Alejo te cuento mis experiencias personales y fijate si podes sacar alguna conclusión. Yo tenia la misma idea que vos acerca de comprar un excelente tweerter y acompañarlo de un parlante mas "berreta" por decirlo de algún modo (no malo pero inferior). Al principio, el resultado es espectacular, ya que normalmente un buen tweeter nos hace "sentir" (haaaa!!! primera subjetividad que digo  y van cuatro reglones) la música con mucho mas detalle (científicamente tiene menos distorsión por intermodulación...) platillos que antes no escuchábamos, sonidos escondidos y todo tipo de cosas que nunca habías escuchado antes en las grabaciones.
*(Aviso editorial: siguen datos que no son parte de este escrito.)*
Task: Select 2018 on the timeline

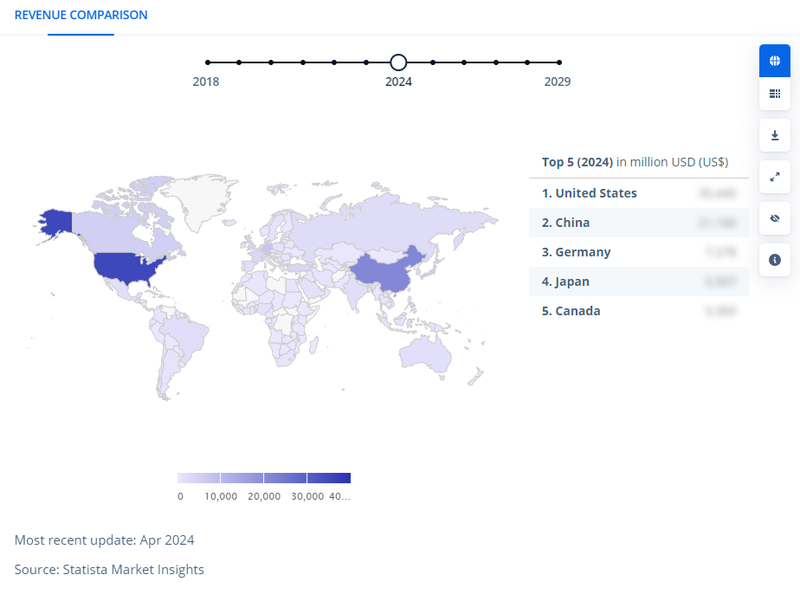Action: [x=207, y=63]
Pero, cuando tenes el tweeter bueno, notas las mismas falencias en los medios, pero ahora no son "aceptables" son muy evidentes solo que como estabas acostumbrado a un "todo" de baja calidad, el poner un buen tweeter te hace evidente el problema... 
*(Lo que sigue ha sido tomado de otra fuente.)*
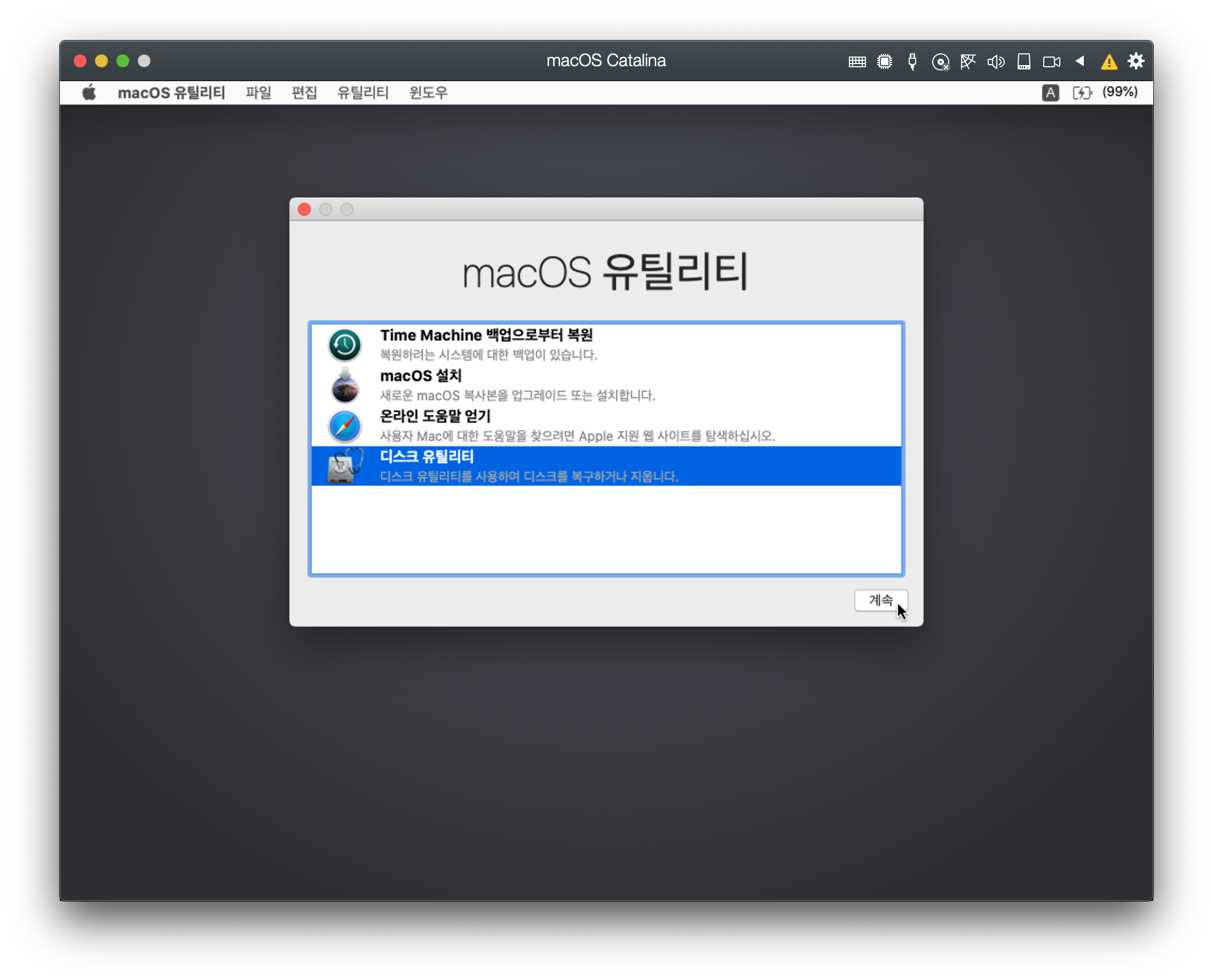1213x980 pixels.
Task: Open the settings gear in title bar
Action: point(1136,61)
Al punto que quiero llegar es que es mas importante un woofer de calidad que un tweeter de calidad, ojo, el tweeter tiene que ser excelente también, pero por u$s25 en usa tenes el DX25 de vifa o el SEAS 27tdfc que sobradamente va a satisfacer tus necesidades y por precios similares un montón de alternativas igual de buenas que no vas a notar ninguna o muy poca diferencia con tweeters de 100 o mas dolares. Pero cuando escuchas un buen woofer ahí si que se te cambia el mundo y ahí si (muy lamentablemente) a mas plata POR LO GENERAL, NO SIEMPRE mejor, yo he escuchado monton de parlantes y tweeters y los últimos si están bien cortados hay muy poca diferencia entre 25 y 150 dolares, pero en los woofers al subir el volumen se hacen evidentes sus falencias si es malo. Lo bueno principalmente de un buen tweeter es que lo podes cortar mas abajo, aunque el DX25 de vifa lo podes cortar tranquilo a 1800hz 4to orden...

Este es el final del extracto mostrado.